March 25, 2010 – The Nelson Mandela Foundation has launched an online Rivonia Trial database.
The Rivonia Trial, arguably the most significant political trial in South Africa’s history generated a vast archive of information, ranging from official court records, to media coverage.
Nelson Mandela and seven of his comrades were jailed for life on June 12, 1964, after being convicted of sabotage for their role in Operation Mayibuye, planned and executed by Umkhonto we Sizwe, the armed wing of the African National Congress. Denis Goldberg, the only white person sentenced and who was jailed in a “whites only” prison, was released in 1985. Govan Mbeki was released in 1987 and Walter Sisulu, Ahmed Kathrada, Elias Motsoaledi, Andrew Mlangeni and Raymond Mhlaba were freed in 1989. Mr Mandela walked free in 1990.
The online database documents the major accumulations of extant records relating to the trial.
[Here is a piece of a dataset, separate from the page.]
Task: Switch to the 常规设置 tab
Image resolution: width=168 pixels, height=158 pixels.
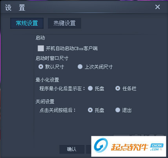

According to Verne Harris, Head of the Nelson Mandela Foundation’s Memory Programme, there was a need to document the fragmented and scattered archive, especially because the official records are not complete some were lost by the apartheid administration and others were stolen from its custody.
Work on this new database commenced in May 2009 and is overseen by the Memory Programme. Currently, the database documents 166 collections and 62 institutions worldwide.
The database describes a diverse array of records and collections, for example: personal notes passed between legal counsel and the accused, physical artefacts collected by the South African Police during the raid on Liliesleaf Farm and transcripts of discussions between Kathrada and Mr Mandela about the trial (recorded during the writing of Mr Mandela’s autobiography, Long Walk to Freedom).
Harris says: “The database, and the records audit on which it is built, constitute a first step towards generating a comprehensive archive of the Rivonia Trial.”